Introduction: Anti-Mullerian Hormone (AMH) is a glycoprotein of the transforming growth factor-β (TGF-β) family that seems to reflect the continuous non-cyclical growth of small follicles and can be considered an indirect index of the size of the resting primordial follicle pool. Accordingly, AMH represents a marker of Ovarian Reserve (OR) and is particularly useful in demonstrating ovarian tissue damage induced by chemotherapy.
Aim: To evaluate and compare the levels of AMH in Breast Carcinoma patients before and after chemotherapy with age matched healthy controls and to assess whether AMH as a biochemical marker of the OR might improve prediction of chemotherapy related outcomes in these patients.
Materials and methods: The present study was conducted in the Department of Biochemistry in collaboration with Department of Radiotherapy, Pt.

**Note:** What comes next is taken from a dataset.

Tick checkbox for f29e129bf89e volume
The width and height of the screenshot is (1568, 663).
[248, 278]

B.D. Sharma, University of Health Sciences, Rohtak between June 2013 and June 2014. The subjects were divided into two groups. A total of 30 female patients of confirmed diagnosis of breast carcinoma were enrolled in the study group (Group I). The enrolled breast cancer cases were further divided into subgroups (Group-IA=Prechemotherapy & Group-IB= Postchemotherapy). Thirty healthy age matched female volunteers were enrolled as controls (Group II). Serum levels of AMH were determined by the ultrasensitive anti-müllerian hormone/ müllerian inhibiting substance (US AMH/MIS) Enzyme Linked Immuno Sorbent Assay (ELISA).

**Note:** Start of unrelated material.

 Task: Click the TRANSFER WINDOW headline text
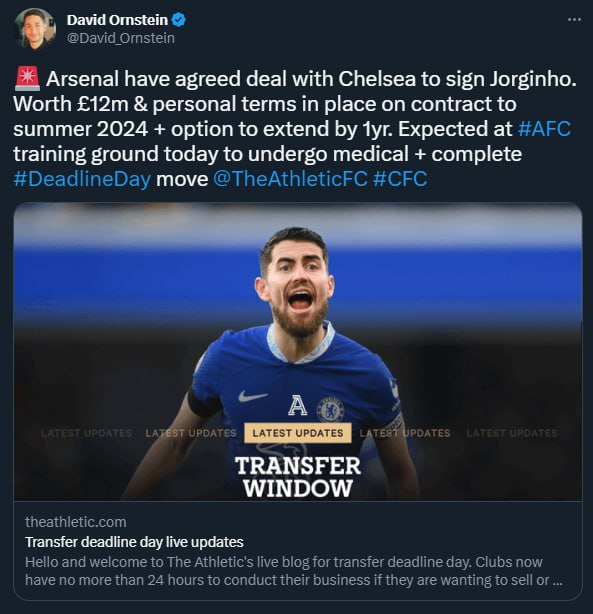[298, 477]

Results: There was a significant decrease in serum AMH levels in the both study group-IA and study group-IB as compared to control group-II (p<0.05 and p<0.001 respectively). The prechemotherapy (group-IA) serum AMH levels dropped significantly after chemotherapy (group-IB) (p<0.001).
Conclusion: AMH levels declined after chemotherapy indicates direct chemotherapy induced damage to the granulosa cells and growing follicles, reflecting decrease ovarian reserve and fertility.
Keywords: FEC; Females; Fertility; Granulosa cells; Ovarian reserve.